-- Opening Marker --

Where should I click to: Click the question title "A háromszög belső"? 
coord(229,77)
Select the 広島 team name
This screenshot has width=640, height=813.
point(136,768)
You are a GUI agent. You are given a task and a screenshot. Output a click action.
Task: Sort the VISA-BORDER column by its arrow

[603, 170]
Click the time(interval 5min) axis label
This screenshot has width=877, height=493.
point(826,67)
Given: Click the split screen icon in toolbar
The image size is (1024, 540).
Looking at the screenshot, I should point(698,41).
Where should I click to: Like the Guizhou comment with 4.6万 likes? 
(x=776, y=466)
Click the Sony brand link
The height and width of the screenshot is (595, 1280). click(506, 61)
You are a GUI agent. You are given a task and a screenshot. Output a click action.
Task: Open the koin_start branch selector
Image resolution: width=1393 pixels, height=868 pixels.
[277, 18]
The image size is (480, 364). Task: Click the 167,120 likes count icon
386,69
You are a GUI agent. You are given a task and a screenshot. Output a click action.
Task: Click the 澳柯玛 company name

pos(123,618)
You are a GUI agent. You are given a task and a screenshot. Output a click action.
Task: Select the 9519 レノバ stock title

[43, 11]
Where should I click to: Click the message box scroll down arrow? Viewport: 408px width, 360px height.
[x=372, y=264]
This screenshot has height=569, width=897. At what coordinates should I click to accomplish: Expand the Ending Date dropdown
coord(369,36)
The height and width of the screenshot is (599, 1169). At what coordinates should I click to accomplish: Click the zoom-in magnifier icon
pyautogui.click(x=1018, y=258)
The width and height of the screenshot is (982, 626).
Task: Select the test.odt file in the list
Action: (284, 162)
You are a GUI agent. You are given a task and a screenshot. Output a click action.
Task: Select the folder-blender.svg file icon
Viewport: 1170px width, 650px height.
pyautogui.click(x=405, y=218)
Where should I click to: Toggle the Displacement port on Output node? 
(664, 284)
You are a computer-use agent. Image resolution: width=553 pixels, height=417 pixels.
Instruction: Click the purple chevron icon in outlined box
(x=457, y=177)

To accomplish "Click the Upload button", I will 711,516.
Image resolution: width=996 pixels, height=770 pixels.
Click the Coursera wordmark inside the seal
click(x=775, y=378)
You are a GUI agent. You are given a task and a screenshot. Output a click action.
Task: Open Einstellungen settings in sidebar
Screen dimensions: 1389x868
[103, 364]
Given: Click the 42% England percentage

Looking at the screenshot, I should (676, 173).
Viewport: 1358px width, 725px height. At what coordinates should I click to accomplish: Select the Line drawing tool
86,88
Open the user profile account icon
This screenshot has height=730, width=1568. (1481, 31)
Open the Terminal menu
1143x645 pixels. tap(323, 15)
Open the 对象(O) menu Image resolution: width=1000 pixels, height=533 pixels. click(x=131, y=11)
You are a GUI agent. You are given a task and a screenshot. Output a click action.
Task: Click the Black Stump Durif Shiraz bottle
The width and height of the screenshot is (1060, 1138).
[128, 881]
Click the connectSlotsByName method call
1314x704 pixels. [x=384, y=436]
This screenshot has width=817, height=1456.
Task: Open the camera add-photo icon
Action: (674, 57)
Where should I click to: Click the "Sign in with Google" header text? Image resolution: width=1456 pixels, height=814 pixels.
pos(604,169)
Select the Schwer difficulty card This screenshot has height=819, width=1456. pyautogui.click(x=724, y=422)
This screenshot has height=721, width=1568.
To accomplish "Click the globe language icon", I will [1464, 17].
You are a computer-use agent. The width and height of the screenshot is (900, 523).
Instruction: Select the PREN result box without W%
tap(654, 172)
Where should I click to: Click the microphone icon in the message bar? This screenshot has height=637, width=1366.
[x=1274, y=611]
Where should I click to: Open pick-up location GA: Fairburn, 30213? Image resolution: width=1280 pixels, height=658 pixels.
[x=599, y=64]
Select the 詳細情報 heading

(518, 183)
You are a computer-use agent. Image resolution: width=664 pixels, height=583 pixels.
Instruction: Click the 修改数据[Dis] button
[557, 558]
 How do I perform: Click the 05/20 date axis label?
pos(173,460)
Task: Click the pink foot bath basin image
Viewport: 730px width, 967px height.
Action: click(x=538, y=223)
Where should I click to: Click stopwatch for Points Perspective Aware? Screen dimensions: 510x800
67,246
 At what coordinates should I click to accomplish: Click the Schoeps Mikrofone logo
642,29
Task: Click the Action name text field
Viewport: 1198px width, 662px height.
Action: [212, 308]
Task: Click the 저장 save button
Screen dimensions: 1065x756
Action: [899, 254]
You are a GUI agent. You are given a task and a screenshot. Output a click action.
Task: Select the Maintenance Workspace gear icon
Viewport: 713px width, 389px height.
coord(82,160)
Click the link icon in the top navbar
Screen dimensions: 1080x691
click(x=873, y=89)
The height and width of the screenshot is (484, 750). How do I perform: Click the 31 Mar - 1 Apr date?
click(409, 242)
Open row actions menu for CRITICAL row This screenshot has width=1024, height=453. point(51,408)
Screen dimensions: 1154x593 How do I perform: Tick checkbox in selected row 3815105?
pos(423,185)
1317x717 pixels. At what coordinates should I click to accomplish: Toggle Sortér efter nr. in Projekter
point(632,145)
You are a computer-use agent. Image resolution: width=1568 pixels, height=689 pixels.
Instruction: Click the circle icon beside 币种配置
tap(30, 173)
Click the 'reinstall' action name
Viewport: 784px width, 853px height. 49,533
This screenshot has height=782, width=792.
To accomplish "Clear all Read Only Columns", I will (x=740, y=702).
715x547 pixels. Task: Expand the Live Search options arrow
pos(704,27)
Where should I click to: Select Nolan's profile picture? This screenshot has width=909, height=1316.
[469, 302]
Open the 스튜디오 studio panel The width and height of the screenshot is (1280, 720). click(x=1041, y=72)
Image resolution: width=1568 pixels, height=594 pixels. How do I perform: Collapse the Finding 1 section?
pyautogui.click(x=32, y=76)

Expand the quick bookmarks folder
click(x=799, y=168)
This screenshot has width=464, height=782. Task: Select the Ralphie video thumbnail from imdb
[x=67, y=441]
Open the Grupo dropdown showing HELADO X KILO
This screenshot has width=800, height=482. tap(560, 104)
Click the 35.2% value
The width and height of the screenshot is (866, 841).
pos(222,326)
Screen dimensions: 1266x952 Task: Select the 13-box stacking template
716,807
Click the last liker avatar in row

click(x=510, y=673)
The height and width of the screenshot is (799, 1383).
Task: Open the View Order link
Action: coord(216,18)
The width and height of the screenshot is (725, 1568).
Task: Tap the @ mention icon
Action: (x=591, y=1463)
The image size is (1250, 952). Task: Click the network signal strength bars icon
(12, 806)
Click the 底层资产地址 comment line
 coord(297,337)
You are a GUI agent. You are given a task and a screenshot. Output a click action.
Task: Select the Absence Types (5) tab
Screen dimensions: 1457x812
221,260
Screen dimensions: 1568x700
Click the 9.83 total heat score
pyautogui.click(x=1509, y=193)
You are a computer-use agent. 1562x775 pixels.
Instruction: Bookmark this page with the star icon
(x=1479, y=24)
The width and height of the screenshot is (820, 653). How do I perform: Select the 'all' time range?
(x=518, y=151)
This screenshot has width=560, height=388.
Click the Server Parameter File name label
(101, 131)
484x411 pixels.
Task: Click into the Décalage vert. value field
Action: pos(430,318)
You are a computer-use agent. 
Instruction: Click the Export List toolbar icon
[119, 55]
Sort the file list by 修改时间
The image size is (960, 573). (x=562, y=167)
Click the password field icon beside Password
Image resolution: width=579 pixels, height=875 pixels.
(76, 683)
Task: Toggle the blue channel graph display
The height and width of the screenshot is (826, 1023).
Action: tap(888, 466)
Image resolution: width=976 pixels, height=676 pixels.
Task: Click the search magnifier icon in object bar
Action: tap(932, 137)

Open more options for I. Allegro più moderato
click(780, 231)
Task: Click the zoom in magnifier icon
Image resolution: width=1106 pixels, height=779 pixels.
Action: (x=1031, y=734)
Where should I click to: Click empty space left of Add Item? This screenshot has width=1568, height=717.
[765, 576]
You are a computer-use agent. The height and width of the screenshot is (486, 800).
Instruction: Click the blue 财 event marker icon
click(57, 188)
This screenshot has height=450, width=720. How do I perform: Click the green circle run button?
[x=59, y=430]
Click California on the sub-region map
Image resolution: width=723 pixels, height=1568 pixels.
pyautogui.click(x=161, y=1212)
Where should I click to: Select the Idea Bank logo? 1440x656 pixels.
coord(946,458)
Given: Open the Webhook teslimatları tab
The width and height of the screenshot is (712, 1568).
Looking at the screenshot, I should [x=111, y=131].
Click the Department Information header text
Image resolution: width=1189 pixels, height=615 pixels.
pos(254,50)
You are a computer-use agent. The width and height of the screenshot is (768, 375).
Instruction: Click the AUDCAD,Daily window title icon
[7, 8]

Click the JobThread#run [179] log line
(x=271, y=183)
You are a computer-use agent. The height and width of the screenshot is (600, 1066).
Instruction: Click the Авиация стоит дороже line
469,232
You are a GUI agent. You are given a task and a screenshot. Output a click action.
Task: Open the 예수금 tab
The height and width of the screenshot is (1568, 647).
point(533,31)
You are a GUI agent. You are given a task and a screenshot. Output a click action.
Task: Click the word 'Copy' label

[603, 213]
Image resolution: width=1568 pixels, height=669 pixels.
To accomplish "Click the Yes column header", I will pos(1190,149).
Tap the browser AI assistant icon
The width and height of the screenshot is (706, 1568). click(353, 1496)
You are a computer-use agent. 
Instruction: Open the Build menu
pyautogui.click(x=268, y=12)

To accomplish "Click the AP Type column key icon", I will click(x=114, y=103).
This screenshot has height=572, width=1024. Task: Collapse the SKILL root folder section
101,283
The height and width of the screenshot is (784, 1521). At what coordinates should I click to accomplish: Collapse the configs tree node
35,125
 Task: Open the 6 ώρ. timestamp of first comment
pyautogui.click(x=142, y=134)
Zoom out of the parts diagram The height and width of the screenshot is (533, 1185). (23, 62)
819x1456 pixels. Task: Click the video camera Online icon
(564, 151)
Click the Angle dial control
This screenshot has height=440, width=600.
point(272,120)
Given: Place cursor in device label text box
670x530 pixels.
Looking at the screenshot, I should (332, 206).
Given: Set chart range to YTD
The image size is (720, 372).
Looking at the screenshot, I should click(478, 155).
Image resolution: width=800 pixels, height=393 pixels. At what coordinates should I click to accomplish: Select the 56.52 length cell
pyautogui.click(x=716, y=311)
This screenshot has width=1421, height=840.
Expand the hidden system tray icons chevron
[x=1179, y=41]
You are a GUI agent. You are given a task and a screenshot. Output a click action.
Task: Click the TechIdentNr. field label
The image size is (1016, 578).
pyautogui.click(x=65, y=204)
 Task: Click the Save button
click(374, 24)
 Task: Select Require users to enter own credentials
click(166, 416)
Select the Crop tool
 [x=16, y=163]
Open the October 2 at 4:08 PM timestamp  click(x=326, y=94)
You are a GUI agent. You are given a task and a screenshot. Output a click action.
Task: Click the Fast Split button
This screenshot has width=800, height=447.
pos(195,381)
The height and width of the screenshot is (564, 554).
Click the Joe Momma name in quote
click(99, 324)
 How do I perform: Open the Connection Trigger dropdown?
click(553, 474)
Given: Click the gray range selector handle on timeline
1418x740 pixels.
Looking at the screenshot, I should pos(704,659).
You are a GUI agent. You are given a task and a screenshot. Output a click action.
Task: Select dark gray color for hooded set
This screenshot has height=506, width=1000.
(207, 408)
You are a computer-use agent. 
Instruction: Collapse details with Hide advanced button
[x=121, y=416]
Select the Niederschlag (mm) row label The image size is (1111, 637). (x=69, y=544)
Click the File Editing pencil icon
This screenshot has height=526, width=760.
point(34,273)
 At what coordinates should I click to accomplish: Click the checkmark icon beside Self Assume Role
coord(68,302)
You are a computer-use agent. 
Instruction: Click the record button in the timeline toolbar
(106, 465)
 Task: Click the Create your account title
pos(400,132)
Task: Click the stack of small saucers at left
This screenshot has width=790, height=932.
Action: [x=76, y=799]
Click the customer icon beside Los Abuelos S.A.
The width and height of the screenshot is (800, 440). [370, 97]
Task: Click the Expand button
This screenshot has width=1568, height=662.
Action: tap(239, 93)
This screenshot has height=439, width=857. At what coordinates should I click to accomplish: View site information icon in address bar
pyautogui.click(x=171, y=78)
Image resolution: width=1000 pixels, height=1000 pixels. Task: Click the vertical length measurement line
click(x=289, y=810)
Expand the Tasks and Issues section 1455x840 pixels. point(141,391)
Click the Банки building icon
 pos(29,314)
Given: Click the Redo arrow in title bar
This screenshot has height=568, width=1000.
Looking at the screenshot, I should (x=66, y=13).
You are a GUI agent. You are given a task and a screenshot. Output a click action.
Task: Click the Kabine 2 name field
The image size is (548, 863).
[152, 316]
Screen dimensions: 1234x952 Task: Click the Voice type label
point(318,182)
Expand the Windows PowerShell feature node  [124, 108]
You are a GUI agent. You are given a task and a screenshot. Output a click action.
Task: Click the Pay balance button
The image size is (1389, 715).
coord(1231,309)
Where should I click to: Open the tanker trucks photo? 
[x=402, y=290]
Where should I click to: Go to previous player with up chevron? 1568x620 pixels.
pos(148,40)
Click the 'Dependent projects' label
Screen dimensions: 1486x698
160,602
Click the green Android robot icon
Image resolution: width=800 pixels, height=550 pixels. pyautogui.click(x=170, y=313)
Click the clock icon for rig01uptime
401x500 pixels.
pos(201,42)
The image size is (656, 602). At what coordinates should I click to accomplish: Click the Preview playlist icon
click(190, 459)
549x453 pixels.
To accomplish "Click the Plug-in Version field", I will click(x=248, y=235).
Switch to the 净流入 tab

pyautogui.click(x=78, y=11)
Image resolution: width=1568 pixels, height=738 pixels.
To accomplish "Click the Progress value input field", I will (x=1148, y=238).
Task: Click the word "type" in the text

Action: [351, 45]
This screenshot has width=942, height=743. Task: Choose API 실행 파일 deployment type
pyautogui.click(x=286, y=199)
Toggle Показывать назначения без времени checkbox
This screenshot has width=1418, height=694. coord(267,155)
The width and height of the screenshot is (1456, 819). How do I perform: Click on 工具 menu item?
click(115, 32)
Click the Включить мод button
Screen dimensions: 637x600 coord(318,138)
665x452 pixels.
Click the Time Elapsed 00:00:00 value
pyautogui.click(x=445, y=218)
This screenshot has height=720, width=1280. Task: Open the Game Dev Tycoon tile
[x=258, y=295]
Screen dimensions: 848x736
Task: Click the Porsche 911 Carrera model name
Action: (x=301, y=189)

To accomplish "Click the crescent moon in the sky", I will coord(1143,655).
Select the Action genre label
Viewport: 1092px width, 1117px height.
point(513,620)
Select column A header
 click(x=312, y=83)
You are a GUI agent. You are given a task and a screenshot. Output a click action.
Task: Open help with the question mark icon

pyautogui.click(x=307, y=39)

-- Closing Marker --

**Prompt**
Please give an exact copy of the lines above, beginning with the line containing "This screenshot has height=569, width=897." and running through the line containing "Image resolution: width=996", and of no other lines.

**Task response**
This screenshot has height=569, width=897. At what coordinates should I click to accomplish: Expand the Ending Date dropdown
coord(369,36)
The height and width of the screenshot is (599, 1169). At what coordinates should I click to accomplish: Click the zoom-in magnifier icon
pyautogui.click(x=1018, y=258)
The width and height of the screenshot is (982, 626).
Task: Select the test.odt file in the list
Action: (284, 162)
You are a GUI agent. You are given a task and a screenshot. Output a click action.
Task: Select the folder-blender.svg file icon
Viewport: 1170px width, 650px height.
pyautogui.click(x=405, y=218)
Where should I click to: Toggle the Displacement port on Output node? 
(664, 284)
You are a computer-use agent. Image resolution: width=553 pixels, height=417 pixels.
Instruction: Click the purple chevron icon in outlined box
(x=457, y=177)

To accomplish "Click the Upload button", I will 711,516.
Image resolution: width=996 pixels, height=770 pixels.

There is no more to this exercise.